Le président russe Vladimir Poutine est la cible de critiques très crues qui auraient été prononcées durant une discussion téléphonique entre un célèbre producteur russe de disques et un milliardaire, rendue publique samedi par un média ukrainien. Si l’authenticité de cet enregistrement n’a pas été démontrée, les propos reflètent tout de même le malaise croissant d’une partie de l’élite russe.
Il y a des oreilles qui ont dû siffler au Kremlin. « Poutine, c’est Satan », « une mauviette » qui a « un p***n de complexe lié à sa petite taille ». Des amabilités proférées à l’encontre du président russe tirées d’un enregistrement audio présenté comme une conversation téléphonique entre deux « loyalistes » autoproclamés de Vladimir Poutine qui ont publiquement soutenu « l’opération militaire spéciale » en Ukraine.
Cette discussion de 35 minutes entre l’influent producteur de musique Iosif Prigojine et l’homme d’affaires milliardaire Farkhad Akhmedov, présentée comme authentique samedi 25 mars par la chaîne de télévision ukrainienne Channel 5, n’en finit pas de faire des vagues dans le petit monde de l’élite russe.

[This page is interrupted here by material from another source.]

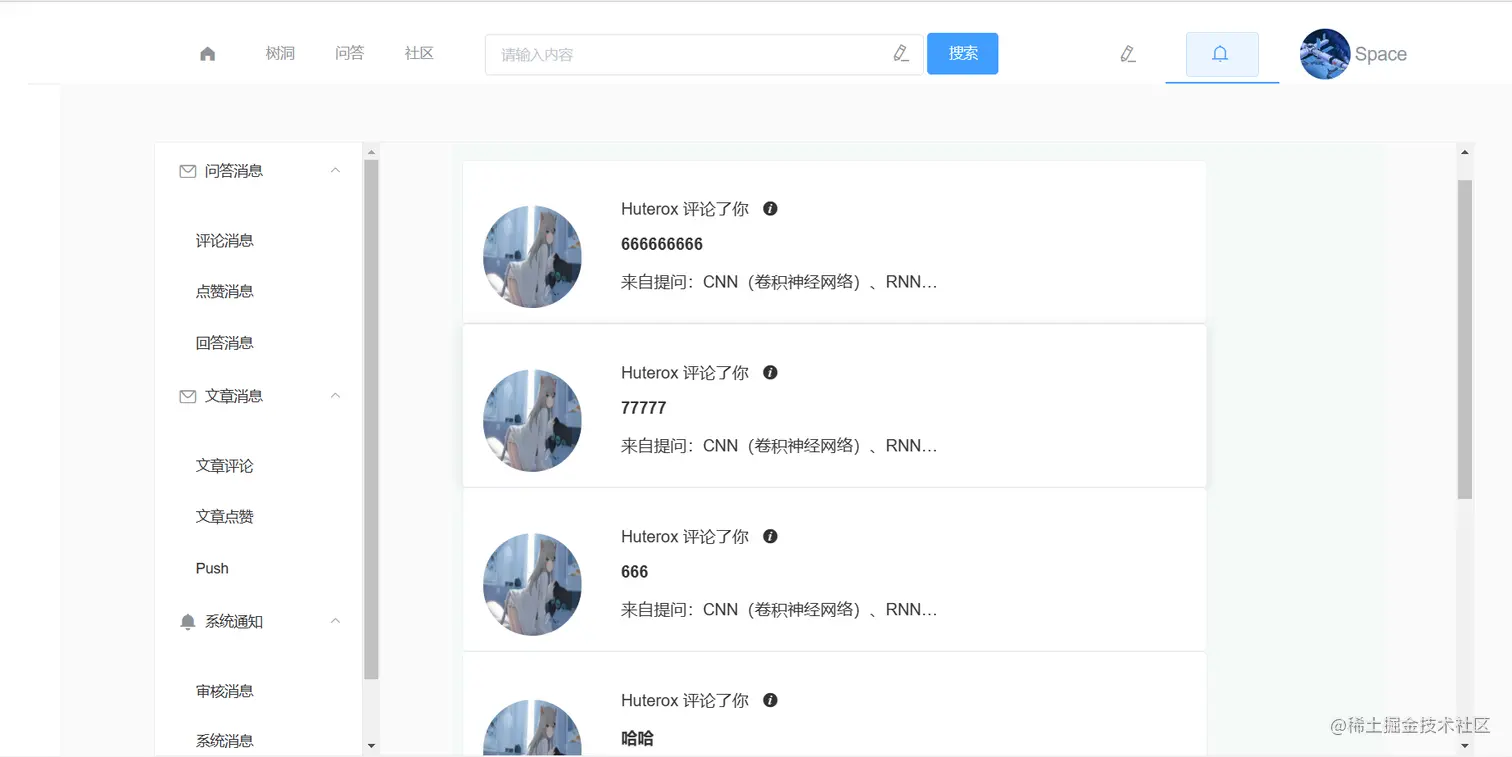Collapse the 文章消息 section
1512x757 pixels.
[336, 396]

Ainsi, lundi, même Evguéni Prigojine, le célèbre patron du groupe de mercenaires Wagner, a tenu à prendre ses distances avec les propos attribués à son homonyme qui n’a pourtant aucun lien de famille avec lui. « Iosif est imprudent et agressif », a-t-il tranché. « Plusieurs blogueurs russes ont également commenté cet enregistrement sur Telegram », a constaté Stephen Hall, spécialiste de la Russie à l’université de Bath (sud-ouest de l’Angleterre).

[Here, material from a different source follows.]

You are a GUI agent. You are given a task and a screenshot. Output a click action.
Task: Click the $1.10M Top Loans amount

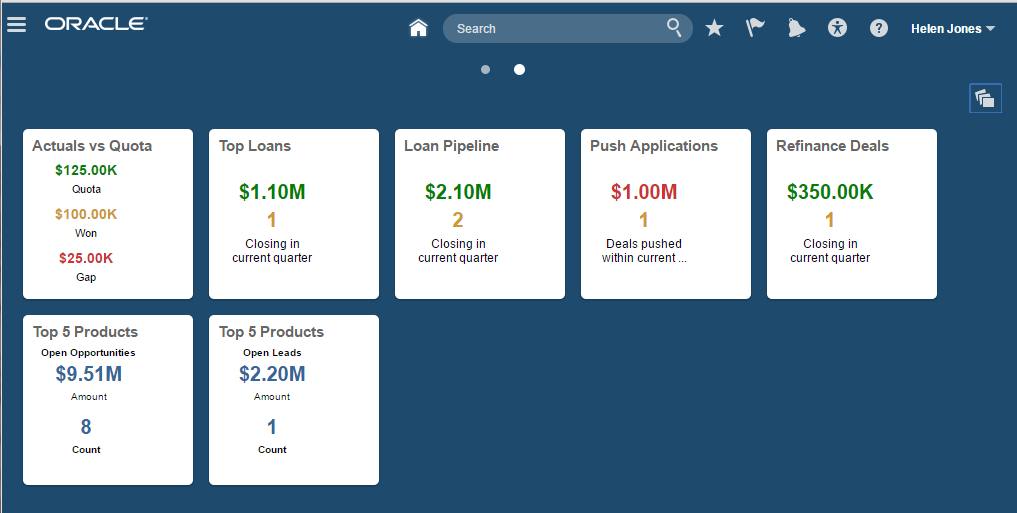(272, 192)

« Ils ont foutu le pays en l’air »
Iosif Prigojine, qui a d’abord crié à la falsification, a finalement reconnu qu’il y avait bien eu « une discussion privée » avec Farkhad Akhmedov, tout en précisant qu’une partie de la conversation était le résultat d’un montage effectué pour lui nuire. Le média indépendant russe Novaya Gazeta affirme, quant à lui, que le FSB – la principale agence russe de renseignement – aurait « authentifié le contenu de l’enregistrement ».
Une discussion qui ne se limite pas à une énumération de noms d’oiseaux pour Vladimir Poutine. « Ils [l’entourage de Vladimir Poutine, NDLR] ont foutu le pays en l’air », s’emporte ainsi Farkhad Akhmedov, qui s’est installé à Bakou en Azerbaïdjan. « Ce sont des p***n de criminels à cause de qui cette nation n’a plus d’avenir. Ils traitent le peuple comme des ordures », lui répond Iosif Prigojine en faisant référence à la manière dont la guerre en Ukraine se déroule.
Des échanges d’une rare violence qui n’auraient pas été tenus par les premiers Russes venus. « Farkhad Akhmedov est un milliardaire qui a fait fortune dans le secteur stratégique du gaz et a siégé au parlement russe à la fin des années 2000. Il appartient donc clairement à l’élite économique du pays, sans pour autant être membre du premier cercle du pouvoir », résume Stephen Hall.
Quant à Iosif Prigojine, « c’est un célèbre producteur de disques qui a fait activement campagne pour Vladimir Poutine lors de l’élection présidentielle de 2018 », ajoute le politologue.
Une partie de l’élite contre « la guerre personnelle de Poutine » ?
Pour Stephen Hall, si cet enregistrement est authentique, il « reflète assez bien l’humeur d’une partie de l’élite russe qui est loin d’être impressionnée par la manière dont la guerre se déroule ». Ce n’est pas seulement l’expression de la déception face à une offensive qui ne tient pas ses promesses, mais surtout du sentiment de plus en plus présent « qu’il s’agit d’une guerre personnelle pour Vladimir Poutine et un cercle de plus en plus restreint de proches », résume Stephen Hall.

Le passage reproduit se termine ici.